The “Whole-Home Repairs Act of 2025” establishes a pilot program designed to tackle two major headaches for working families: the high cost of essential home repairs and the instability of rising rents. This bill directs the Secretary of Housing and Urban Development (HUD) to set up a grant program for “Implementing Organizations” (state and local governments or qualified nonprofits) who will then distribute funds. These funds will come in two flavors: grants for eligible low-income homeowners and forgivable loans for small landlords who own affordable rental units.

The Fix-It Fund for Homeowners and Small Landlords

If you’re a homeowner earning 80% or less of your area’s median income, this bill is designed to help you pay for necessary repairs not covered by other federal programs. We’re talking about “Whole-Home Repairs,” which the bill defines broadly to include everything from installing accessibility ramps and bathroom modifications to fixing habitability issues (like leaky roofs or bad plumbing) and making energy efficiency upgrades. The goal is to keep people safe, warm, and in their homes.

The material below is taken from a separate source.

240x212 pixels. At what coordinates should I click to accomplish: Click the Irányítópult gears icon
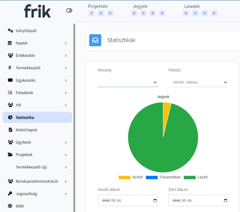(10, 31)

For eligible landlords—those who own fewer than 10 rental properties and whose units are mostly affordable—the bill offers forgivable loans to fix up their properties. This is a big deal because it helps preserve existing affordable housing stock, which is often older and needs expensive repairs. However, there’s a major catch for landlords: to get the loan, they have to agree to specific tenant protections for at least three years after the repairs are done. This includes offering current tenants lease extensions and, critically, capping annual rent increases at the lower of 5% or the rate of inflation. If the landlord keeps their end of the bargain, the loan is forgiven.

The Trade-Off: Where the Money Comes From

While the program’s intent is clearly positive—improving housing quality and stability—it’s important to look at the fine print on funding. The bill authorizes up to $30 million for the pilot program, but it directs HUD to pull that money from existing appropriations for the Office of Lead Hazard Control and Healthy Homes. This is essentially a zero-sum game. For every dollar spent making energy-efficient upgrades or fixing a roof under this new pilot, there’s a dollar less available for established programs focused on removing lead paint and other serious health hazards, which disproportionately affect children in older, low-income homes. The question is whether the broad benefits of the Whole-Home Repairs program outweigh the potential reduction in lead remediation efforts.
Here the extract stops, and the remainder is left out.